Problem to work on —
Which lines in the items below contain the string "Viewport"? Extract each such line, treating uppercase and lowercase as different.

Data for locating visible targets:
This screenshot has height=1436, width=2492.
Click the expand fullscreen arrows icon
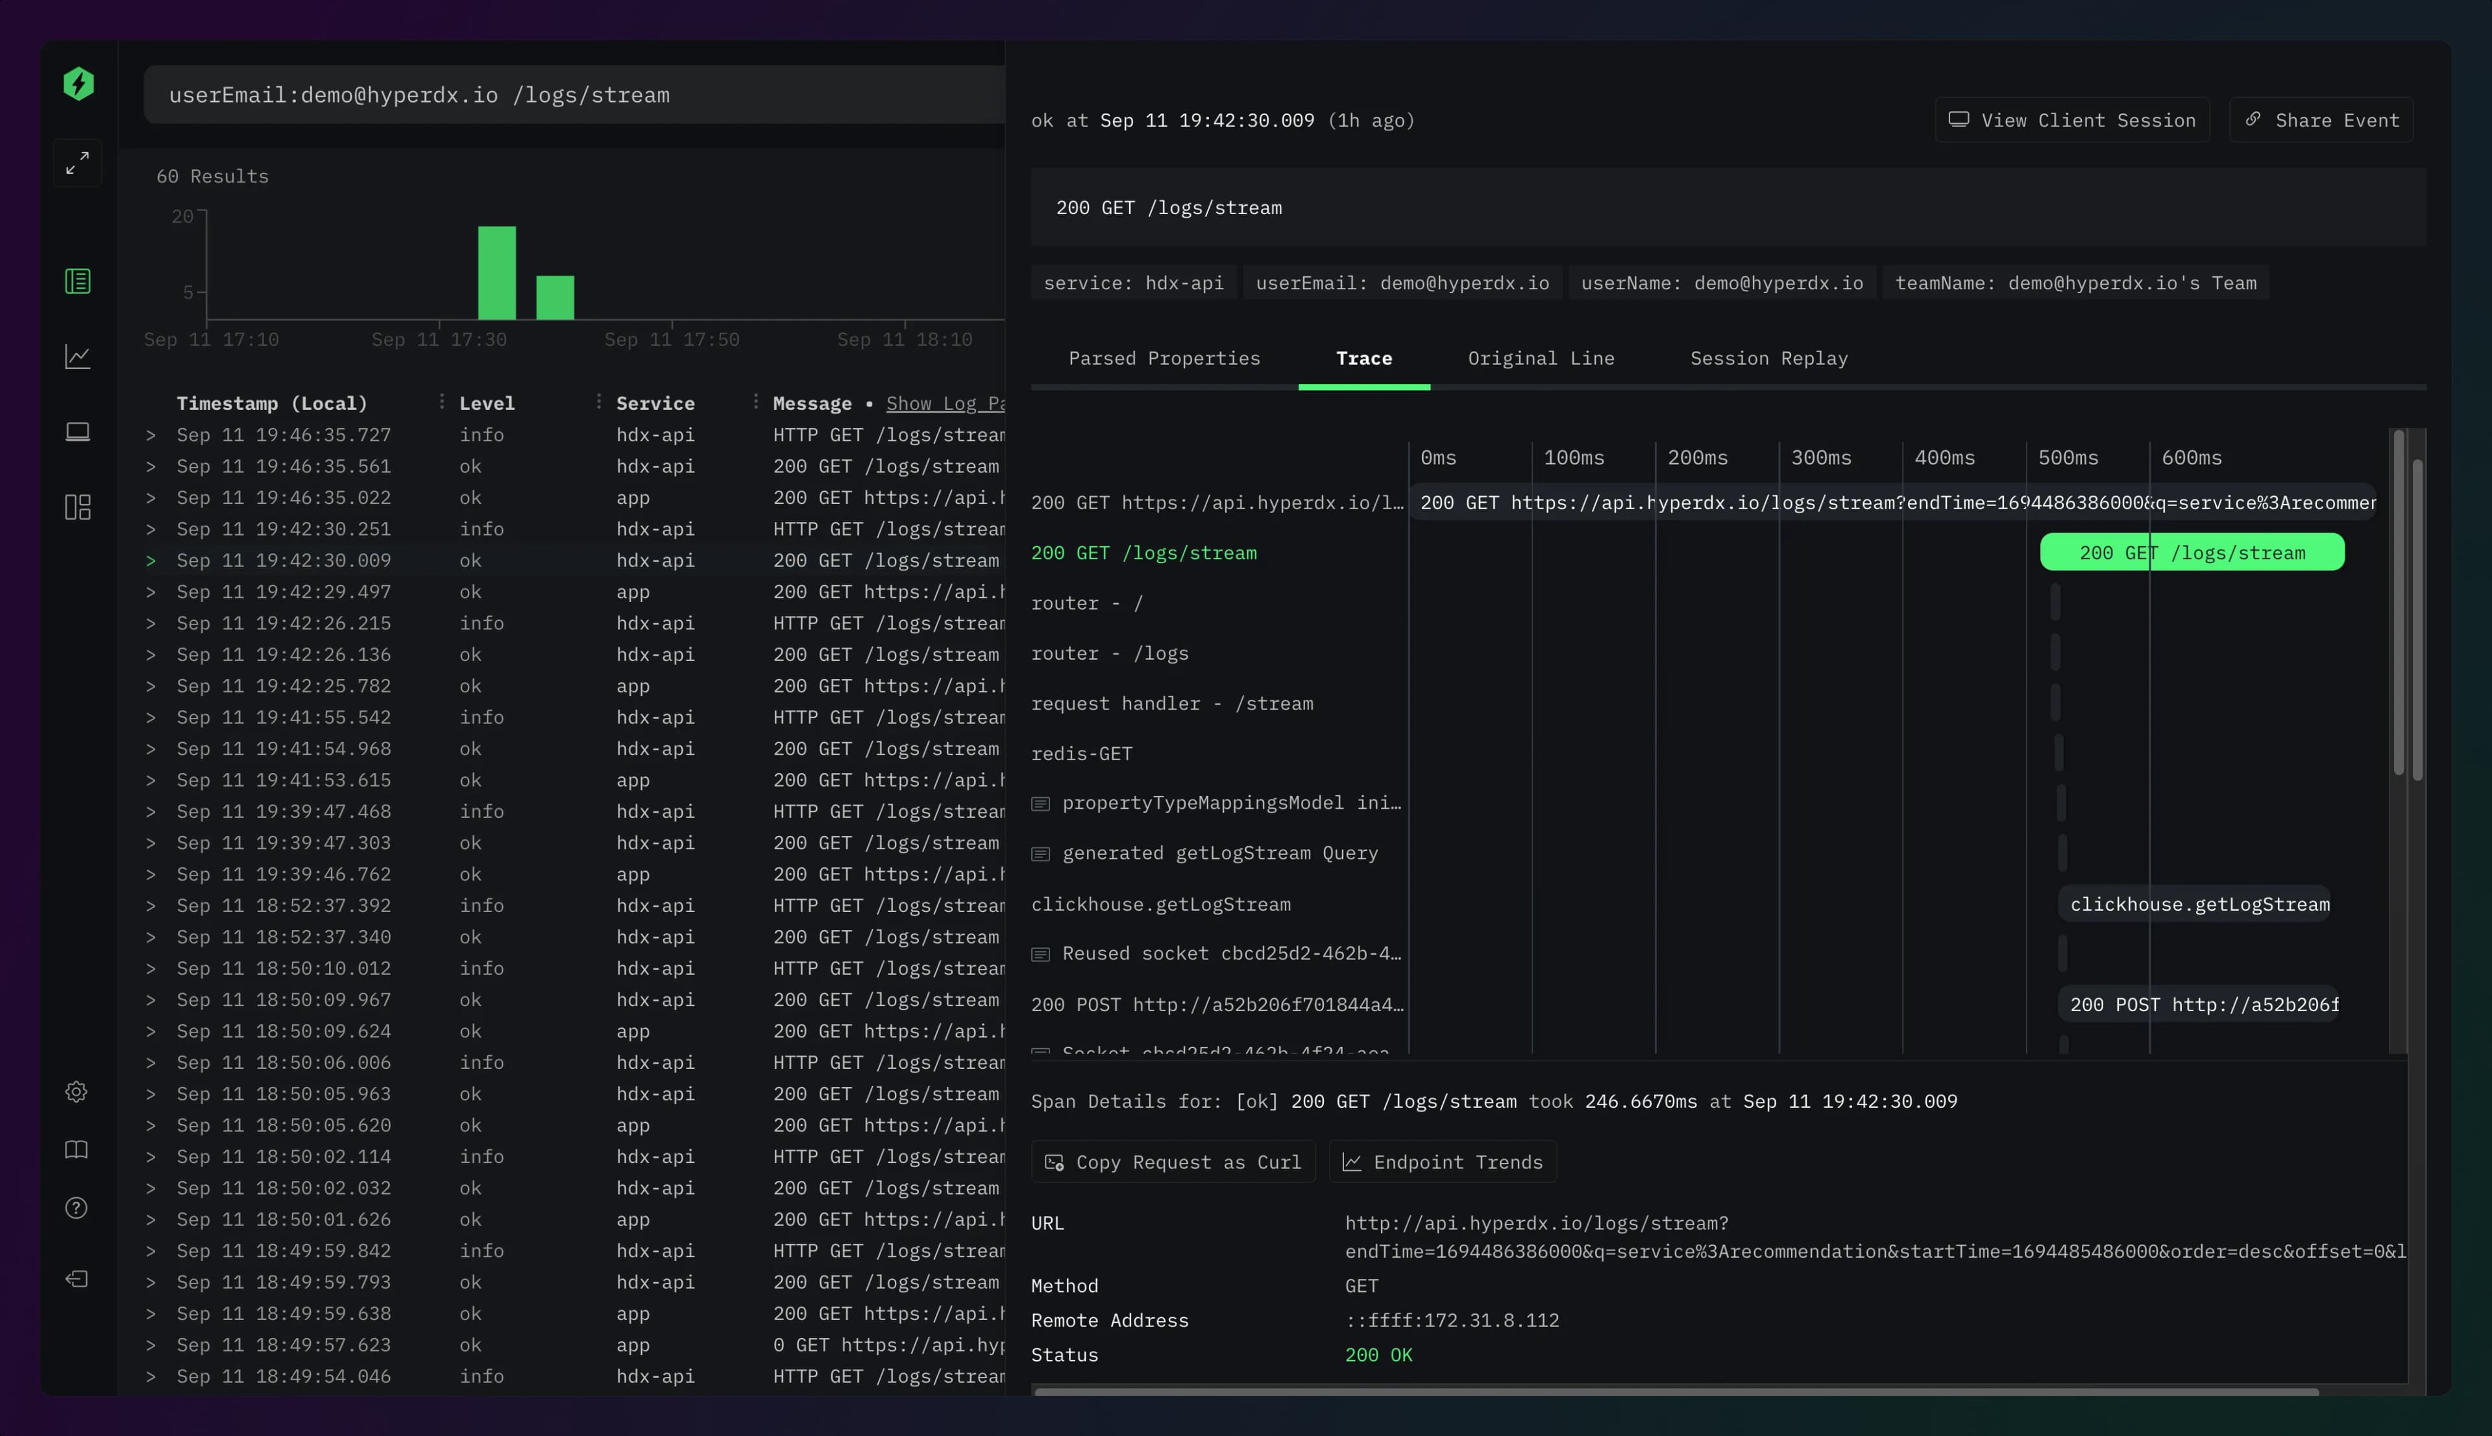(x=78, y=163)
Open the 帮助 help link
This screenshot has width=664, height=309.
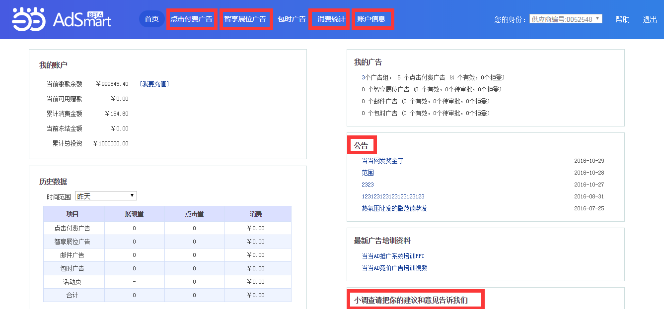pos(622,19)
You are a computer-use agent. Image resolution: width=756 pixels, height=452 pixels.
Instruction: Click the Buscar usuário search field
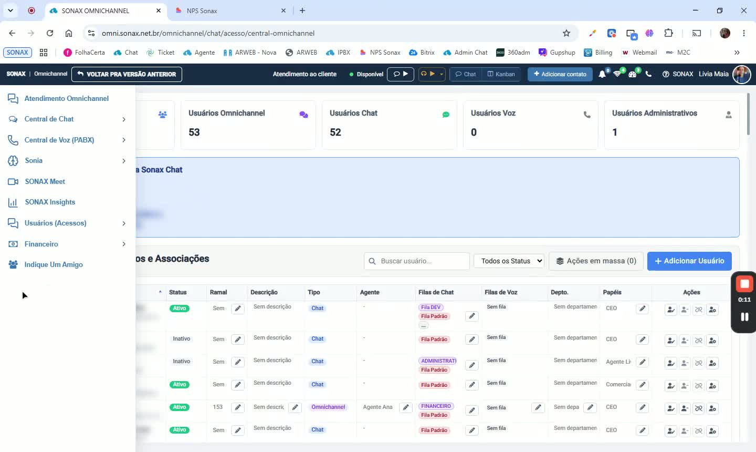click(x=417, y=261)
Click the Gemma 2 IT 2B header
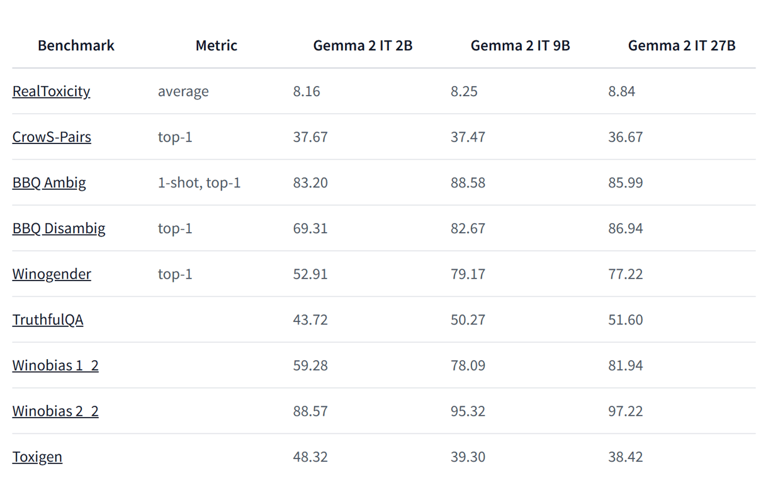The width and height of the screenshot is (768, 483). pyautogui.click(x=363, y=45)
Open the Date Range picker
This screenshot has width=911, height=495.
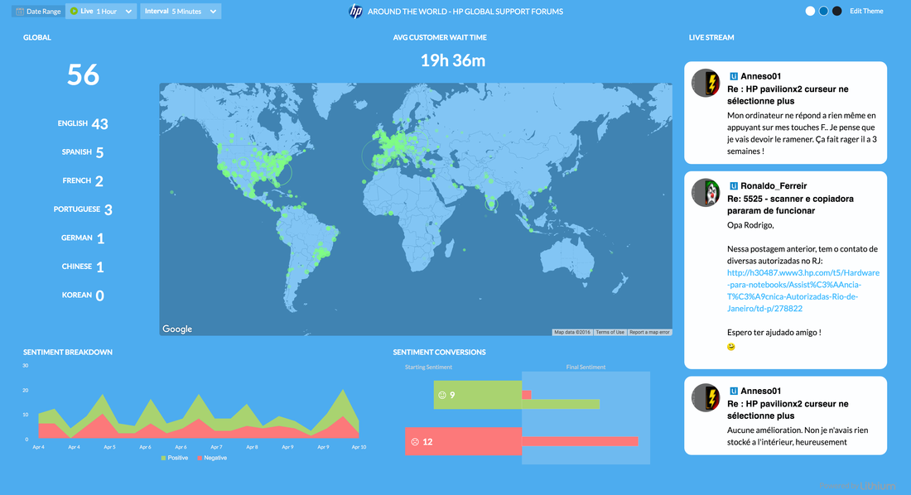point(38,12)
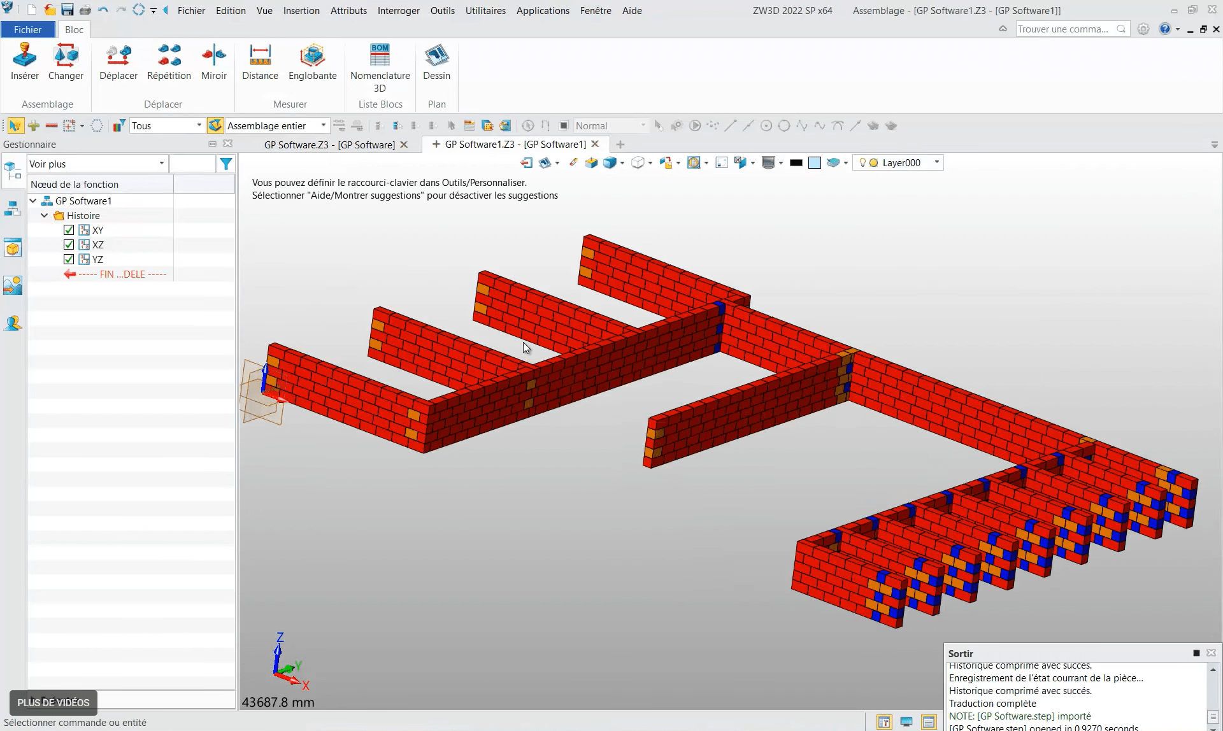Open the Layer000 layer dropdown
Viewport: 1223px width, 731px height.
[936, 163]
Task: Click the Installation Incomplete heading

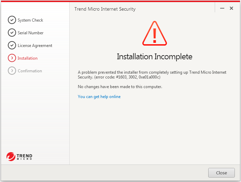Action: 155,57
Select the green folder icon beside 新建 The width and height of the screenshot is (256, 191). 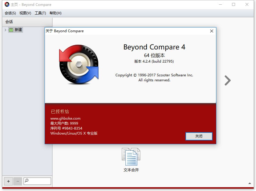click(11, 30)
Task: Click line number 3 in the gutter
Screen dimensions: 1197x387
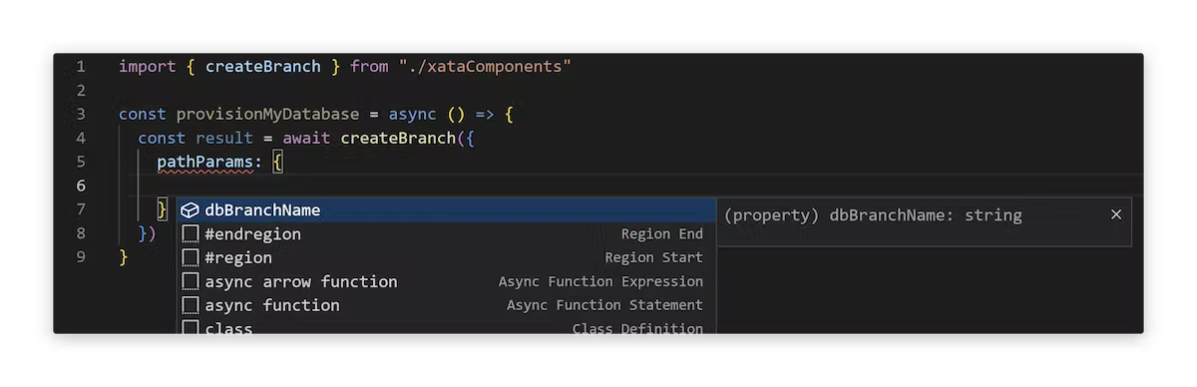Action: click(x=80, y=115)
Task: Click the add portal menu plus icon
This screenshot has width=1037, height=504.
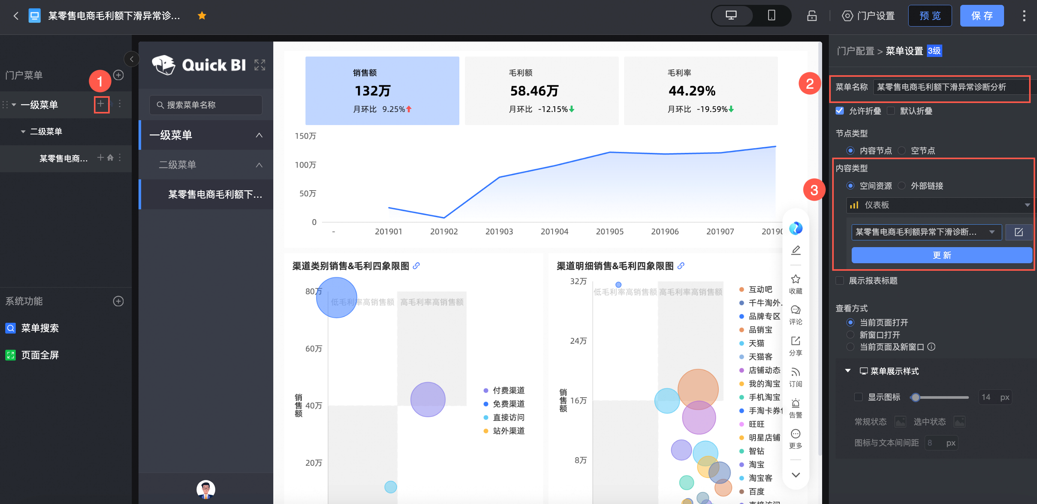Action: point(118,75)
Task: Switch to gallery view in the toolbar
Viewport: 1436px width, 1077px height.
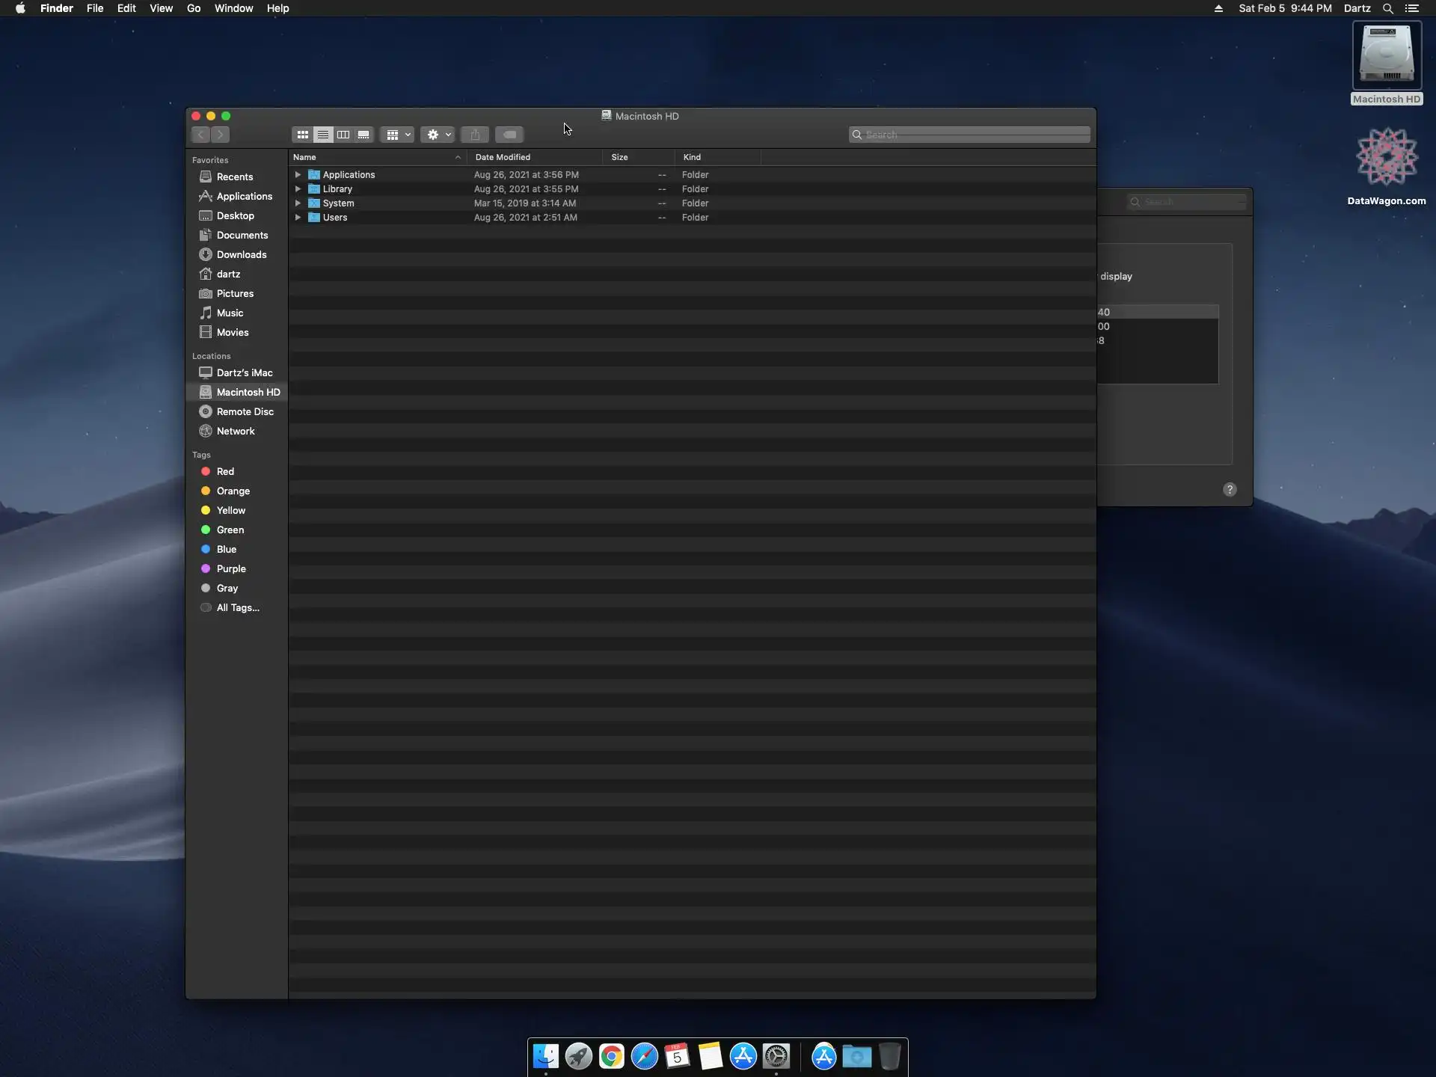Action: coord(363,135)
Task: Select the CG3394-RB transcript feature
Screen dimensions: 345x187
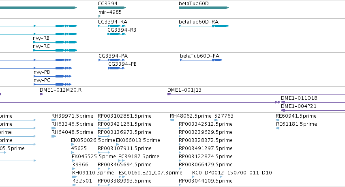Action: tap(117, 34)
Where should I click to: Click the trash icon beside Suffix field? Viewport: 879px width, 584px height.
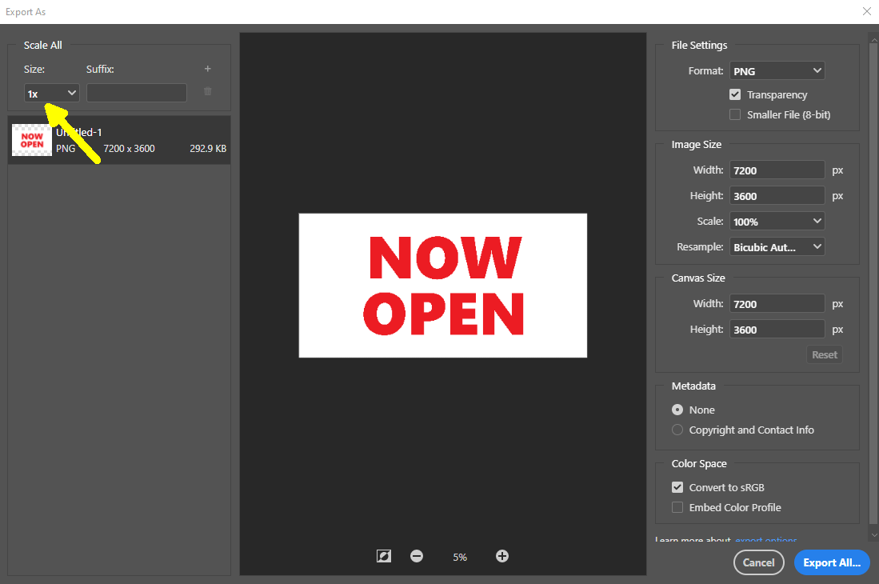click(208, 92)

Exercise solution —
Viewport: 1223px width, 731px height.
Viewport: 1436px width, 1077px height.
Where should I click to: Click the trash icon beside Suffix field? Viewport: 879px width, 584px height.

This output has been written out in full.